Arrêté en gare de Nîmes, David reconnaît les faits. Il raconte ne pas avoir eu connaissance d’où il se trouvait, désorienté par sa consommation de stupéfiants. Habituellement consommateur de cannabis et de cocaïne, il avoue avoir débuté une consommation de crack, drogue de synthèse fabriquée à base de cocaïne et de bicarbonate de sodium porté à ébullition. L’homme, notoirement toxicomane, a déjà été condamné pour des faits similaires en avril 2025 par le tribunal correctionnel de Montpellier. Il se trouve donc en état de récidive. Pourtant, cette fois, il assure que c’était la dernière : « J’ai compris, je ne recommencerai pas. » Avant d’ajouter : « La prochaine fois que j'aurai envie, j'irai aux WC », mettant à mal sa théorie de ne jamais recommencer.

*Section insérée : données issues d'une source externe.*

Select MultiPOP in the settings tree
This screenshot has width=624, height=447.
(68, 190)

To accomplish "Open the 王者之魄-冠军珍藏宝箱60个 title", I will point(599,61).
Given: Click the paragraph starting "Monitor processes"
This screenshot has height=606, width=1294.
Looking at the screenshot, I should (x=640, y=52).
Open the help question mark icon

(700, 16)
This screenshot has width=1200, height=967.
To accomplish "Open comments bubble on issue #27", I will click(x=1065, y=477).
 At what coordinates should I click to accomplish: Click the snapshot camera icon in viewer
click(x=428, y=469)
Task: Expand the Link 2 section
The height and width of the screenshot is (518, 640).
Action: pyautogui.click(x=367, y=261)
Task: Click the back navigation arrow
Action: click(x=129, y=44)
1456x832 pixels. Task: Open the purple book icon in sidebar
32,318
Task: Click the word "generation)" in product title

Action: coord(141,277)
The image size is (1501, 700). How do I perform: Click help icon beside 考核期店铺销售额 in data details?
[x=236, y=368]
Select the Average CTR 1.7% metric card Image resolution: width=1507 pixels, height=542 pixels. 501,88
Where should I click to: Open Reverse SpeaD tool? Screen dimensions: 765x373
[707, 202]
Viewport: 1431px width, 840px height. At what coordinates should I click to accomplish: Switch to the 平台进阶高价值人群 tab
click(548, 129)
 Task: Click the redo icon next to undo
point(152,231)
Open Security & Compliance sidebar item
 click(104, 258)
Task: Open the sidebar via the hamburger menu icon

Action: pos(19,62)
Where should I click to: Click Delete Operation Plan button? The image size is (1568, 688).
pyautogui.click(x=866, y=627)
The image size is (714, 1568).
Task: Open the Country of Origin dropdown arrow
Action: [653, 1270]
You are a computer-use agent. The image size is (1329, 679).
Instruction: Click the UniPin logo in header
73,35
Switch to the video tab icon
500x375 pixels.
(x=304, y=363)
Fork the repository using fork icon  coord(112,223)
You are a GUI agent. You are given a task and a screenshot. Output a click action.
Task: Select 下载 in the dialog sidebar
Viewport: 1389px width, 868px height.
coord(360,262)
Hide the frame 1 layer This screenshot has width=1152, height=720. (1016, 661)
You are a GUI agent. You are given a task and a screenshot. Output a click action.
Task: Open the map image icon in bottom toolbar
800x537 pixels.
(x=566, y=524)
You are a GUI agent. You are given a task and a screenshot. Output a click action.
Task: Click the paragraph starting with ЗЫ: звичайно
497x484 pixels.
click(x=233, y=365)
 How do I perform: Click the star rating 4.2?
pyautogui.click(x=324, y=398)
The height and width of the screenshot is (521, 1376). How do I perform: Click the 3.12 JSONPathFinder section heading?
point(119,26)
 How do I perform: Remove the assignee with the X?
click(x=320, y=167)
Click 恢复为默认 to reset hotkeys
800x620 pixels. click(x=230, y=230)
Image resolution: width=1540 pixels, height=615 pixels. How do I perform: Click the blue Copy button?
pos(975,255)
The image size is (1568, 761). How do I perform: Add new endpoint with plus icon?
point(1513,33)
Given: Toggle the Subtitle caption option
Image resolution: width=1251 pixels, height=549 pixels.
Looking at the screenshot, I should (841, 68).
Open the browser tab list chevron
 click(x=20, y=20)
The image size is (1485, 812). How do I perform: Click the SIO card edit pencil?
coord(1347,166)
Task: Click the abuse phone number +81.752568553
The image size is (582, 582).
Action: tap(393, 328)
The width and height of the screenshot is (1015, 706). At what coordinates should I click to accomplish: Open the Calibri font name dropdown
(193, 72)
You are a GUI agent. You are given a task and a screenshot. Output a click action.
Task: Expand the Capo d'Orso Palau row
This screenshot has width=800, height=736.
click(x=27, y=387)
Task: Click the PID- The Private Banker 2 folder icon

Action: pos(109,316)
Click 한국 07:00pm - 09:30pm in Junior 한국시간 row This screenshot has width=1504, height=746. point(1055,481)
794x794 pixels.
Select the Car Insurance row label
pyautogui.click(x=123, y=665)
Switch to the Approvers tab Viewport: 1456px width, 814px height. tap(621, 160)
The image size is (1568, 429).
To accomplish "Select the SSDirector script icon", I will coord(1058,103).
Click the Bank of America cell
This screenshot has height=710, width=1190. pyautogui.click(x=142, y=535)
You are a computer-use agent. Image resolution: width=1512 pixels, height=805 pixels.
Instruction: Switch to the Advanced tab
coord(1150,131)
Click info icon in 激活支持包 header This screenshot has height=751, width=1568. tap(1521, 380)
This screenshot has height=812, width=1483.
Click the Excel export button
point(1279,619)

Soumis à une mesure de tutelle et traité pour des troubles psychiques, le prévenu de 53 ans est toutefois accessible à une peine de prison. « On n’est jamais seul dans un train », fait remarquer Stéphane Bertrand, procureur de la République, avant de requérir 8 mois d’emprisonnement assortis d’un sursis probatoire à son encontre, avec une obligation de soins, notamment concernant sa consommation de stupéfiants. Des réquisitions suivies par le tribunal, présidé par Mathilde Pages. « Notre but, c’est que vous alliez voir quelqu’un », conclut-elle.